N,N'-diaryl-bishydrazones in a biphenyl platform: Broad spectrum antifungal agents
- Eur J Med Chem. 2019 Feb 15:164:273-281. doi: 10.1016/j.ejmech.2018.12.042.
- 1. Department of Pharmaceutical Sciences, College of Pharmacy, University of Kentucky, Lexington, KY, 40536-0596, USA.
- 2. Department of Pharmaceutical Sciences, College of Pharmacy, University of Kentucky, Lexington, KY, 40536-0596, USA; Center for Pharmaceutical Research and Innovation, College of Pharmacy, University of Kentucky, Lexington, KY, 40536-0596, USA.
- 3. Center for Pharmaceutical Research and Innovation, College of Pharmacy, University of Kentucky, Lexington, KY, 40536-0596, USA; Department of Molecular and Cellular Biochemistry, College of Medicine, University of Kentucky, Lexington, KY, 40536-0509, USA; Lucille Parker Markey Cancer Center, University of Kentucky, Lexington, KY, 40536-0093, USA. Electronic address: [email protected].
- 4. Department of Pharmaceutical Sciences, College of Pharmacy, University of Kentucky, Lexington, KY, 40536-0596, USA. Electronic address: [email protected].

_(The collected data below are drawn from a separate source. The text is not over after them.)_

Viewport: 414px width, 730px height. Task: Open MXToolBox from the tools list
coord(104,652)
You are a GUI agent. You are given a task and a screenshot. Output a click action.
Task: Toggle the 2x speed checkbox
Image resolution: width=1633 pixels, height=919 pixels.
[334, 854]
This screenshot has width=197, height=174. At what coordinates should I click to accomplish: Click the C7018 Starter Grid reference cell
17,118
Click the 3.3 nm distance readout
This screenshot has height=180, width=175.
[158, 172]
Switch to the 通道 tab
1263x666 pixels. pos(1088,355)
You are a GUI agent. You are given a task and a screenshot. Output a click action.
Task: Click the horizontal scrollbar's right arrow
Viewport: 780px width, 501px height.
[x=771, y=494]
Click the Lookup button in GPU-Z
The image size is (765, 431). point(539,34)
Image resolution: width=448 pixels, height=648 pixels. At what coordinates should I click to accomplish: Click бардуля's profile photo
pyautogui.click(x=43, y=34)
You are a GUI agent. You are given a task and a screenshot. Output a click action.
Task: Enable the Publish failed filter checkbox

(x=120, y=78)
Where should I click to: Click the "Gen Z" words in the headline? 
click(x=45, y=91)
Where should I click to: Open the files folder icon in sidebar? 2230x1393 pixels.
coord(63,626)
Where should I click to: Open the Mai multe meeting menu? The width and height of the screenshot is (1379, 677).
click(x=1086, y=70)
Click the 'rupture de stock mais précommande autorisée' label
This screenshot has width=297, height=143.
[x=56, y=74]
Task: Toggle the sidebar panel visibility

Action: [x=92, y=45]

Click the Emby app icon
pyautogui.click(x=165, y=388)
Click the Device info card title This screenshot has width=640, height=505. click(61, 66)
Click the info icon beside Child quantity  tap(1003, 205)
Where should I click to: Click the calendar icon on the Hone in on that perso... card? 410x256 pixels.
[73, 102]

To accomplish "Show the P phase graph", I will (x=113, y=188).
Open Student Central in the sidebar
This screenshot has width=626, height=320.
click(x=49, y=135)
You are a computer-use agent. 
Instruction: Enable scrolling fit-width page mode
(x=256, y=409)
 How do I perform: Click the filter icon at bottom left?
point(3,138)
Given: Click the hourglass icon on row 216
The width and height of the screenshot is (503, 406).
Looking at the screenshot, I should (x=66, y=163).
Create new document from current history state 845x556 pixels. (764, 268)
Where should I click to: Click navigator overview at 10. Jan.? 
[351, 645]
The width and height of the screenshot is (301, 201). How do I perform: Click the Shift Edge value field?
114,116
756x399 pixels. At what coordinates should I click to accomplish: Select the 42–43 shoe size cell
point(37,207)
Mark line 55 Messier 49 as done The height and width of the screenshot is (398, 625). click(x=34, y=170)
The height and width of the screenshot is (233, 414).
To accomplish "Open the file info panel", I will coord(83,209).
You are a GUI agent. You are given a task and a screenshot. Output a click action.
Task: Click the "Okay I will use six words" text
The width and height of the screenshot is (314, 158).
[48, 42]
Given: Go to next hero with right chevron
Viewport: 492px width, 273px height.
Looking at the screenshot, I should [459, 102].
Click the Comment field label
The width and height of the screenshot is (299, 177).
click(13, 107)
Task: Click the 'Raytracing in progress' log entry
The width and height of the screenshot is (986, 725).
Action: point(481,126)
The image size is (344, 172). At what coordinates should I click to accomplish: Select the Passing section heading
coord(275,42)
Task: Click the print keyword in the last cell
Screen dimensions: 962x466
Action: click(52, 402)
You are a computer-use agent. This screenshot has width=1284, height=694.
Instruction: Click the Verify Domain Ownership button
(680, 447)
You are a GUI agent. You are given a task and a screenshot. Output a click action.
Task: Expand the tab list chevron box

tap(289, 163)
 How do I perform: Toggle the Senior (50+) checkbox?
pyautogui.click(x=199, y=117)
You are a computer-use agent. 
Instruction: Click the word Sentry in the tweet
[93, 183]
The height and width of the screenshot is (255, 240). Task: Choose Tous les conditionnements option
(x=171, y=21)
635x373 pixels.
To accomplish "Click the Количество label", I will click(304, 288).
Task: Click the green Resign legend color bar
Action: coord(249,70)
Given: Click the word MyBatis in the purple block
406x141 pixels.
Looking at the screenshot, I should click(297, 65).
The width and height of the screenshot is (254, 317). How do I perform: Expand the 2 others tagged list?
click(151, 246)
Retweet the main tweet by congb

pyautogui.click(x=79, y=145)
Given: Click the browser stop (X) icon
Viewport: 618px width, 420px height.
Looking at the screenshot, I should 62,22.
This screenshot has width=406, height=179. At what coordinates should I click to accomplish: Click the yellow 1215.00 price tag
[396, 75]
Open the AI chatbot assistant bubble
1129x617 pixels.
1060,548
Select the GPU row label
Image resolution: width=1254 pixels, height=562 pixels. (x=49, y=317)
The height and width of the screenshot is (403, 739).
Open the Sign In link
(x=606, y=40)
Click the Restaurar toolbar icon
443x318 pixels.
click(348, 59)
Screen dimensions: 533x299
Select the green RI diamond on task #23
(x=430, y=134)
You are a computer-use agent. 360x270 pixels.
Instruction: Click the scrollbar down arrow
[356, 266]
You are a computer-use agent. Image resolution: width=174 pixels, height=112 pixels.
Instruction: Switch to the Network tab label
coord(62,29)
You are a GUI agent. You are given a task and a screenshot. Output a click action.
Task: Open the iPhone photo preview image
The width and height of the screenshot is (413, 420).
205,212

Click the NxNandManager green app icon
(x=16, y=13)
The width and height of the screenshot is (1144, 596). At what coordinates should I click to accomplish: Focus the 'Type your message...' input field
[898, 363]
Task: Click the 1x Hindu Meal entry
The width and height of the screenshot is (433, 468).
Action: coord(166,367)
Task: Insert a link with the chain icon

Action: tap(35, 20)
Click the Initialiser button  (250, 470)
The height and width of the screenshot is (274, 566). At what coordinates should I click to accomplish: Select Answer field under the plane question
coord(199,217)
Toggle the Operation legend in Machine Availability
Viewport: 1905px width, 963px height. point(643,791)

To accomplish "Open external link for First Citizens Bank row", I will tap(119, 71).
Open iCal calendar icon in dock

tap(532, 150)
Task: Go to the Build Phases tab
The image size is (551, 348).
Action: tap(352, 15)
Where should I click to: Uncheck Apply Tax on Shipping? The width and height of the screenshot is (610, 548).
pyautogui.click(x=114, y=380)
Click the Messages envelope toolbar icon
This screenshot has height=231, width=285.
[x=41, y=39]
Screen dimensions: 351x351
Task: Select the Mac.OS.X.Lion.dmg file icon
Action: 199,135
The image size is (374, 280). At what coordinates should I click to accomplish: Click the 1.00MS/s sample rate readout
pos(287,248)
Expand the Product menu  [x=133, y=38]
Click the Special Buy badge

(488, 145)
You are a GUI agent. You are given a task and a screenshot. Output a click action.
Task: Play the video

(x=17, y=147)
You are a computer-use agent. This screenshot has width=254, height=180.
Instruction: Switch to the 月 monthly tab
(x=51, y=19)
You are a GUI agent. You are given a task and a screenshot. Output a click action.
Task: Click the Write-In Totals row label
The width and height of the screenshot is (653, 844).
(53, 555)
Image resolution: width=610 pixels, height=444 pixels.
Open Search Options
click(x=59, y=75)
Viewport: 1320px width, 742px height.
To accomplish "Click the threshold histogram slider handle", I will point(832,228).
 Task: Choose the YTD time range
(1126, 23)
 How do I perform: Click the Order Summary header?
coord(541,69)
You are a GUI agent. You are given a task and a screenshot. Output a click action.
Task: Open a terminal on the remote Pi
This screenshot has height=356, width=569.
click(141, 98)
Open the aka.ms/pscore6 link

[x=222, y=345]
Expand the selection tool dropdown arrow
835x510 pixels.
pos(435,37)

N,N'-Diaryl-bishydrazones of [1,1'-biphenyl]-3,4'-dicarboxaldehyde, [1,1'-biphenyl]-4,4'-dicarboxaldehyde, and 4,4'-bisacetyl-1,1-biphenyl exhibited excellent Antifungal activity against a broad spectrum of filamentous and non-filamentous fungi. These N,N'-diaryl-bishydrazones displayed no Antibacterial activity in contrast to previously reported N,N'-diamidino-bishydrazones and N-amidino-N'-aryl-bishydrazones. The leading candidate, 4,4'-bis((E)-1-(2-(4-fluorophenyl)hydrazono)ethyl)-1,1'-biphenyl, displayed less hemolysis of murine red blood cells at concentrations at or below that of a control Antifungal agent (voriconazole), was fungistatic in a time-kill study, and possessed no mammalian cytotoxicity and no toxicity with respect to hERG inhibition.